> **EXCERPT**:
********************
Re: Transaction timeout

From: Andres Freund <andres(at)anarazel(dot)de>
To: Alexander Korotkov <aekorotkov(at)gmail(dot)com>
Cc: Andrey Borodin <x4mmm(at)yandex-team(dot)ru>, Japin Li <japinli(at)hotmail(dot)com>, Peter Smith <smithpb2250(at)gmail(dot)com>, Junwang Zhao <zhjwpku(at)gmail(dot)com>, 邱宇航 <iamqyh(at)gmail(dot)com>, Fujii Masao <masao(dot)fujii(at)oss(dot)nttdata(dot)com>, Andrew Borodin <amborodin86(at)gmail(dot)com>, Michael Paquier <michael(dot)paquier(at)gmail(dot)com>, Nikolay Samokhvalov <samokhvalov(at)gmail(dot)com>, pgsql-hackers mailing list <pgsql-hackers(at)postgresql(dot)org>, pgsql-hackers mailing list <pgsql-hackers(at)lists(dot)postgresql(dot)org>
Subject: Re: Transaction timeout
Date: 2024-02-15 23:08:56
Message-ID: 20240215230856.pc6k57tqxt7fhldm@awork3.anarazel.de
Views: Raw Message | Whole Thread | Download mbox | Resend email
Thread:
Lists: pgsql-hackers

Hi,

On 2024-02-13 23:42:35 +0200, Alexander Korotkov wrote:
> diff --git a/src/backend/access/transam/xact.c b/src/backend/access/transam/xact.c
> index 464858117e0..a124ba59330 100644
> --- a/src/backend/access/transam/xact.c
> +++ b/src/backend/access/transam/xact.c
> @@ -2139,6 +2139,10 @@ StartTransaction(void)
> */
> s->state = TRANS_INPROGRESS;
>
> + /* Schedule transaction timeout */
> + if (TransactionTimeout > 0)
********************
> **PROBLEMS TO SOLVE**:
(a) List every view option named on the "Views:" line of the transaction timeout message.
(b) Print the stretch of the transaction timeout message from "On 2024-02-13 23:42:35" through "-2139,6 +2139,10 @@ StartTransaction(void)", leaving every character unchanged.
The records aren't needed for any of this.
********************
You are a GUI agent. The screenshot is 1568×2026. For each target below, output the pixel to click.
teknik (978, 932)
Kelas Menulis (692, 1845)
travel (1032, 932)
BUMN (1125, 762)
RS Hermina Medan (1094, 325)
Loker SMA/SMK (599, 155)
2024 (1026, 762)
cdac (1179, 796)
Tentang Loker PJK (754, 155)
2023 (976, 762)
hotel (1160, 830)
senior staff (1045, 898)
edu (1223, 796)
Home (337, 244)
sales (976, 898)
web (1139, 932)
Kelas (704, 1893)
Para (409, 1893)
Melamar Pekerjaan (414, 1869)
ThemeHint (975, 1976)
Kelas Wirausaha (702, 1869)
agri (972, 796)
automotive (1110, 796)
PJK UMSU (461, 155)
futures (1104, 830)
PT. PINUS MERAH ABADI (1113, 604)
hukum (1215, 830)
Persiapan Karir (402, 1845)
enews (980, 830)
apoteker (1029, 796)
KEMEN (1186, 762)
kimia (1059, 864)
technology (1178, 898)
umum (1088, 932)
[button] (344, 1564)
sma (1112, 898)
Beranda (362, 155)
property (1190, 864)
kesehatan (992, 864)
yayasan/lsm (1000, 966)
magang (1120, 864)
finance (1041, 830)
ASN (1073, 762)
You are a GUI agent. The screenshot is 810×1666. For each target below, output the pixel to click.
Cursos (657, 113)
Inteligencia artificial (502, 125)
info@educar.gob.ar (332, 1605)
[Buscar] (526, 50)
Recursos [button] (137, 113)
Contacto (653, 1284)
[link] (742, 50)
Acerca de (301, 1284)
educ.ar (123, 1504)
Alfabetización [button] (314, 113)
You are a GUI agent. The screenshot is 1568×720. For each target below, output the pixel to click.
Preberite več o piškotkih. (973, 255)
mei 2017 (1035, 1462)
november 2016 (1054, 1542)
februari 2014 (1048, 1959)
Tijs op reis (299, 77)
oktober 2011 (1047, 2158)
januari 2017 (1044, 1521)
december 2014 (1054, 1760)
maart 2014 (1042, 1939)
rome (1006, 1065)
********************
> **SOLUTIONS TO THE TASKS**:
(a)
Raw Message
Whole Thread
Download mbox
Resend email

(b)
On 2024-02-13 23:42:35 +0200, Alexander Korotkov wrote:
> diff --git a/src/backend/access/transam/xact.c b/src/backend/access/transam/xact.c
> index 464858117e0..a124ba59330 100644
> --- a/src/backend/access/transam/xact.c
> +++ b/src/backend/access/transam/xact.c
> @@ -2139,6 +2139,10 @@ StartTransaction(void)